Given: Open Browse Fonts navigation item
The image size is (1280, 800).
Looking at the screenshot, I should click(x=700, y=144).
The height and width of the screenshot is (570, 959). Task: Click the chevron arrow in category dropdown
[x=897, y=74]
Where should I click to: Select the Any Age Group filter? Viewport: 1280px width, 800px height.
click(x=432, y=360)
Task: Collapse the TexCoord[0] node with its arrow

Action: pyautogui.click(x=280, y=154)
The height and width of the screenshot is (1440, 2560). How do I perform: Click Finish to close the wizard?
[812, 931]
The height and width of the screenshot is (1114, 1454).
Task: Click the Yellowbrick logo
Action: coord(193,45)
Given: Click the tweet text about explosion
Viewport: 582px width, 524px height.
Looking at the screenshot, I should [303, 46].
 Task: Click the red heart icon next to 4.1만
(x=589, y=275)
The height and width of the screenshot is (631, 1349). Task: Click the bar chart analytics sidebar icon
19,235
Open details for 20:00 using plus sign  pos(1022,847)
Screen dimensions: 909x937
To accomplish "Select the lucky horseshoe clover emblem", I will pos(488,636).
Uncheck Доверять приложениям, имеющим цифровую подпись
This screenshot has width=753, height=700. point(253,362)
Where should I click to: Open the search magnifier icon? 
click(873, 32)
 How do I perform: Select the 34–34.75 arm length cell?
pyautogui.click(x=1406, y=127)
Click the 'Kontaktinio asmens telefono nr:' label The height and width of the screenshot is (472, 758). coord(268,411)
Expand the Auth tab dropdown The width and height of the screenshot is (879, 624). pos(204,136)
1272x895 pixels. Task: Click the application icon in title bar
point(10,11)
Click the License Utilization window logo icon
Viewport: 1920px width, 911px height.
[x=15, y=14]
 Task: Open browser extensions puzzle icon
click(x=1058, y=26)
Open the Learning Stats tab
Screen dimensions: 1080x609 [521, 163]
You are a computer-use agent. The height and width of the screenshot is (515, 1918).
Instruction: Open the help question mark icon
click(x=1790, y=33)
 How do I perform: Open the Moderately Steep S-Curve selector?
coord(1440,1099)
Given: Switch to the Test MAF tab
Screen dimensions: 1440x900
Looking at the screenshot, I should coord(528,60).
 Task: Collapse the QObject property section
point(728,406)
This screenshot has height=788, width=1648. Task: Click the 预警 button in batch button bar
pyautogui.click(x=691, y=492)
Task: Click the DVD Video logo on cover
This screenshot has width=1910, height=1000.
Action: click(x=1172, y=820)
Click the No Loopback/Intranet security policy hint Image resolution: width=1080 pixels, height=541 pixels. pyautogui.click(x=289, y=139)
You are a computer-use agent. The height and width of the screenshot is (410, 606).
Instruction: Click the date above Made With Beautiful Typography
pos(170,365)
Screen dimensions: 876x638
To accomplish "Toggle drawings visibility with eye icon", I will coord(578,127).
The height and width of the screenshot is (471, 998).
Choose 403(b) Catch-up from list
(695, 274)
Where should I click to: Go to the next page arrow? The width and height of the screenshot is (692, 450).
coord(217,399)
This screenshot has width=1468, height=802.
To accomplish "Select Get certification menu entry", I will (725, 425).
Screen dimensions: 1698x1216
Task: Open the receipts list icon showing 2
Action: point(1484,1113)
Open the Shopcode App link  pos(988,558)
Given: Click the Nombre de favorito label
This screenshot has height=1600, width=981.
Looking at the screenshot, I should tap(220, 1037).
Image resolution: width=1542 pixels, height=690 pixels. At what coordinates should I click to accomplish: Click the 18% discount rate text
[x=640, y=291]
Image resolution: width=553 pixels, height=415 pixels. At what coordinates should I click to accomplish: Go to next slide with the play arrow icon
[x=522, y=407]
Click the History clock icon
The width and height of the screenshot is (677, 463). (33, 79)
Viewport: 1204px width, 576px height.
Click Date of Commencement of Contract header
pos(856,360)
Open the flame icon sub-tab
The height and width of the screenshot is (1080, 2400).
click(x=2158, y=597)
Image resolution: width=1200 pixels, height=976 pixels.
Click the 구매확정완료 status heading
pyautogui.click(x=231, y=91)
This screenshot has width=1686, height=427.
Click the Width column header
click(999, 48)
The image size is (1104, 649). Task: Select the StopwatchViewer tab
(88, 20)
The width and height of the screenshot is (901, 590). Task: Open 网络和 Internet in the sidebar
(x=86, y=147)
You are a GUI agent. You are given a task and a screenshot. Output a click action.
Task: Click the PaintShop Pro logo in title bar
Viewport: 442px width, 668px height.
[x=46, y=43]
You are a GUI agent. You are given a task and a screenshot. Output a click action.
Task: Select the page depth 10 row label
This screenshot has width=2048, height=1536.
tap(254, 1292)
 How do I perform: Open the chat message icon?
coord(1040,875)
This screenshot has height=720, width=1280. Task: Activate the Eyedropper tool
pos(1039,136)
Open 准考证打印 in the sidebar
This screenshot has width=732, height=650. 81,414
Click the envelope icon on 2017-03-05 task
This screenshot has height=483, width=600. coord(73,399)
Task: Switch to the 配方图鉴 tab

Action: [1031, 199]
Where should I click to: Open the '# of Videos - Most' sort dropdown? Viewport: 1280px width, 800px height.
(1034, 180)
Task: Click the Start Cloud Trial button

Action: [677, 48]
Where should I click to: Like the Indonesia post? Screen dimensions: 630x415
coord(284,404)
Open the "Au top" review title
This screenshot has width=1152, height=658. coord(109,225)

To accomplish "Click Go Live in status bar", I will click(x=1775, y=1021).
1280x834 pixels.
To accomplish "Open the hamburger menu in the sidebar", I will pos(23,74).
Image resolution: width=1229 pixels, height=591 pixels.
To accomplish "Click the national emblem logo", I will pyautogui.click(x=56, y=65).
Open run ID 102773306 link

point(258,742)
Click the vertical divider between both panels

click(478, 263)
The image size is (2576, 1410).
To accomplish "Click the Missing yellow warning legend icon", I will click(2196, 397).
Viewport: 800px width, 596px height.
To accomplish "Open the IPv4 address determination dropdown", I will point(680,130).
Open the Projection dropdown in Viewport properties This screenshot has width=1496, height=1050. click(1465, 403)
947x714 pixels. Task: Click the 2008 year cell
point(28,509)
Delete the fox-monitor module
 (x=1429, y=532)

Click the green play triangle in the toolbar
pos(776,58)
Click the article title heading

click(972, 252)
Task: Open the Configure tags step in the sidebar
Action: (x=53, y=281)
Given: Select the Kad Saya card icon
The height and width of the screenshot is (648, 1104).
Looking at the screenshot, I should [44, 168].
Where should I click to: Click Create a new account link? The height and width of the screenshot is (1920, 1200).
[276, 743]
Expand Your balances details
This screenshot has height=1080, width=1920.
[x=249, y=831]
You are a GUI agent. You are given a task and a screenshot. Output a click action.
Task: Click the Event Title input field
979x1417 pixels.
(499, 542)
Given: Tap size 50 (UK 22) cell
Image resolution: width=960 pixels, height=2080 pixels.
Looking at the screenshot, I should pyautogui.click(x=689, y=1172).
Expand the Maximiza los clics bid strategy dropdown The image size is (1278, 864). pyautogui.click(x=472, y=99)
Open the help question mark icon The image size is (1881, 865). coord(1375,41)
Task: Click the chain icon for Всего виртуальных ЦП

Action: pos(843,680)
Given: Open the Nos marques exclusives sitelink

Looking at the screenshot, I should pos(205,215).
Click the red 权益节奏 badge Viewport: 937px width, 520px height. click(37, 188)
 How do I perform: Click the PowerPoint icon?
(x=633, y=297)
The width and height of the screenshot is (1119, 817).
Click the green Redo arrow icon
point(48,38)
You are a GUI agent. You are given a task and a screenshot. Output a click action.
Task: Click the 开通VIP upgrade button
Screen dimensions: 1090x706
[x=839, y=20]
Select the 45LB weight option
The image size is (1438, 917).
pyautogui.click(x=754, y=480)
+ + + +
Written instruction:
Rewrite all the records above, substituting "question-mark glyph" for "question mark icon" wherever it occurs and changing nothing else.

Solution:
Given: Open Browse Fonts navigation item
The image size is (1280, 800).
Looking at the screenshot, I should click(x=700, y=144).
The height and width of the screenshot is (570, 959). Task: Click the chevron arrow in category dropdown
[x=897, y=74]
Where should I click to: Select the Any Age Group filter? Viewport: 1280px width, 800px height.
click(x=432, y=360)
Task: Collapse the TexCoord[0] node with its arrow

Action: pyautogui.click(x=280, y=154)
The height and width of the screenshot is (1440, 2560). How do I perform: Click Finish to close the wizard?
[812, 931]
The height and width of the screenshot is (1114, 1454).
Task: Click the Yellowbrick logo
Action: coord(193,45)
Given: Click the tweet text about explosion
Viewport: 582px width, 524px height.
Looking at the screenshot, I should [303, 46].
 Task: Click the red heart icon next to 4.1만
(x=589, y=275)
The height and width of the screenshot is (631, 1349). Task: Click the bar chart analytics sidebar icon
19,235
Open details for 20:00 using plus sign  pos(1022,847)
Screen dimensions: 909x937
To accomplish "Select the lucky horseshoe clover emblem", I will pos(488,636).
Uncheck Доверять приложениям, имеющим цифровую подпись
This screenshot has width=753, height=700. point(253,362)
Where should I click to: Open the search magnifier icon? 
click(873, 32)
 How do I perform: Select the 34–34.75 arm length cell?
pyautogui.click(x=1406, y=127)
Click the 'Kontaktinio asmens telefono nr:' label The height and width of the screenshot is (472, 758). coord(268,411)
Expand the Auth tab dropdown The width and height of the screenshot is (879, 624). pos(204,136)
1272x895 pixels. Task: Click the application icon in title bar
point(10,11)
Click the License Utilization window logo icon
Viewport: 1920px width, 911px height.
[x=15, y=14]
 Task: Open browser extensions puzzle icon
click(x=1058, y=26)
Open the Learning Stats tab
Screen dimensions: 1080x609 [521, 163]
You are a computer-use agent. The height and width of the screenshot is (515, 1918).
Instruction: Open the help question-mark glyph
click(x=1790, y=33)
 How do I perform: Open the Moderately Steep S-Curve selector?
coord(1440,1099)
Given: Switch to the Test MAF tab
Screen dimensions: 1440x900
Looking at the screenshot, I should coord(528,60).
 Task: Collapse the QObject property section
point(728,406)
This screenshot has height=788, width=1648. Task: Click the 预警 button in batch button bar
pyautogui.click(x=691, y=492)
Task: Click the DVD Video logo on cover
This screenshot has width=1910, height=1000.
Action: click(x=1172, y=820)
Click the No Loopback/Intranet security policy hint Image resolution: width=1080 pixels, height=541 pixels. pyautogui.click(x=289, y=139)
You are a computer-use agent. The height and width of the screenshot is (410, 606).
Instruction: Click the date above Made With Beautiful Typography
pos(170,365)
Screen dimensions: 876x638
To accomplish "Toggle drawings visibility with eye icon", I will coord(578,127).
The height and width of the screenshot is (471, 998).
Choose 403(b) Catch-up from list
(695, 274)
Where should I click to: Go to the next page arrow? The width and height of the screenshot is (692, 450).
coord(217,399)
This screenshot has width=1468, height=802.
To accomplish "Select Get certification menu entry", I will (725, 425).
Screen dimensions: 1698x1216
Task: Open the receipts list icon showing 2
Action: point(1484,1113)
Open the Shopcode App link  pos(988,558)
Given: Click the Nombre de favorito label
This screenshot has height=1600, width=981.
Looking at the screenshot, I should tap(220, 1037).
Image resolution: width=1542 pixels, height=690 pixels. At what coordinates should I click to accomplish: Click the 18% discount rate text
[x=640, y=291]
Image resolution: width=553 pixels, height=415 pixels. At what coordinates should I click to accomplish: Go to next slide with the play arrow icon
[x=522, y=407]
Click the History clock icon
The width and height of the screenshot is (677, 463). (33, 79)
Viewport: 1204px width, 576px height.
Click Date of Commencement of Contract header
pos(856,360)
Open the flame icon sub-tab
The height and width of the screenshot is (1080, 2400).
click(x=2158, y=597)
Image resolution: width=1200 pixels, height=976 pixels.
Click the 구매확정완료 status heading
pyautogui.click(x=231, y=91)
This screenshot has width=1686, height=427.
Click the Width column header
click(999, 48)
The image size is (1104, 649). Task: Select the StopwatchViewer tab
(88, 20)
The width and height of the screenshot is (901, 590). Task: Open 网络和 Internet in the sidebar
(x=86, y=147)
You are a GUI agent. You are given a task and a screenshot. Output a click action.
Task: Click the PaintShop Pro logo in title bar
Viewport: 442px width, 668px height.
[x=46, y=43]
You are a GUI agent. You are given a task and a screenshot. Output a click action.
Task: Select the page depth 10 row label
This screenshot has width=2048, height=1536.
tap(254, 1292)
 How do I perform: Open the chat message icon?
coord(1040,875)
This screenshot has height=720, width=1280. Task: Activate the Eyedropper tool
pos(1039,136)
Open 准考证打印 in the sidebar
This screenshot has width=732, height=650. 81,414
Click the envelope icon on 2017-03-05 task
This screenshot has height=483, width=600. coord(73,399)
Task: Switch to the 配方图鉴 tab

Action: [1031, 199]
Where should I click to: Open the '# of Videos - Most' sort dropdown? Viewport: 1280px width, 800px height.
(1034, 180)
Task: Click the Start Cloud Trial button

Action: [677, 48]
Where should I click to: Like the Indonesia post? Screen dimensions: 630x415
coord(284,404)
Open the "Au top" review title
This screenshot has width=1152, height=658. coord(109,225)

To accomplish "Click Go Live in status bar", I will click(x=1775, y=1021).
1280x834 pixels.
To accomplish "Open the hamburger menu in the sidebar", I will pos(23,74).
Image resolution: width=1229 pixels, height=591 pixels.
To accomplish "Click the national emblem logo", I will pyautogui.click(x=56, y=65).
Open run ID 102773306 link

point(258,742)
Click the vertical divider between both panels

click(478, 263)
The image size is (2576, 1410).
To accomplish "Click the Missing yellow warning legend icon", I will click(2196, 397).
Viewport: 800px width, 596px height.
To accomplish "Open the IPv4 address determination dropdown", I will point(680,130).
Open the Projection dropdown in Viewport properties This screenshot has width=1496, height=1050. click(1465, 403)
947x714 pixels. Task: Click the 2008 year cell
point(28,509)
Delete the fox-monitor module
 (x=1429, y=532)

Click the green play triangle in the toolbar
pos(776,58)
Click the article title heading

click(972, 252)
Task: Open the Configure tags step in the sidebar
Action: (x=53, y=281)
Given: Select the Kad Saya card icon
The height and width of the screenshot is (648, 1104).
Looking at the screenshot, I should [44, 168].
Where should I click to: Click Create a new account link? The height and width of the screenshot is (1920, 1200).
[276, 743]
Expand Your balances details
This screenshot has height=1080, width=1920.
[x=249, y=831]
You are a GUI agent. You are given a task and a screenshot. Output a click action.
Task: Click the Event Title input field
979x1417 pixels.
(499, 542)
Given: Tap size 50 (UK 22) cell
Image resolution: width=960 pixels, height=2080 pixels.
Looking at the screenshot, I should pyautogui.click(x=689, y=1172).
Expand the Maximiza los clics bid strategy dropdown The image size is (1278, 864). pyautogui.click(x=472, y=99)
Open the help question-mark glyph The image size is (1881, 865). coord(1375,41)
Task: Click the chain icon for Всего виртуальных ЦП

Action: pos(843,680)
Given: Open the Nos marques exclusives sitelink

Looking at the screenshot, I should pos(205,215).
Click the red 权益节奏 badge Viewport: 937px width, 520px height. click(37, 188)
 How do I perform: Click the PowerPoint icon?
(x=633, y=297)
The width and height of the screenshot is (1119, 817).
Click the green Redo arrow icon
point(48,38)
You are a GUI agent. You are given a task and a screenshot. Output a click action.
Task: Click the 开通VIP upgrade button
Screen dimensions: 1090x706
[x=839, y=20]
Select the 45LB weight option
The image size is (1438, 917).
pyautogui.click(x=754, y=480)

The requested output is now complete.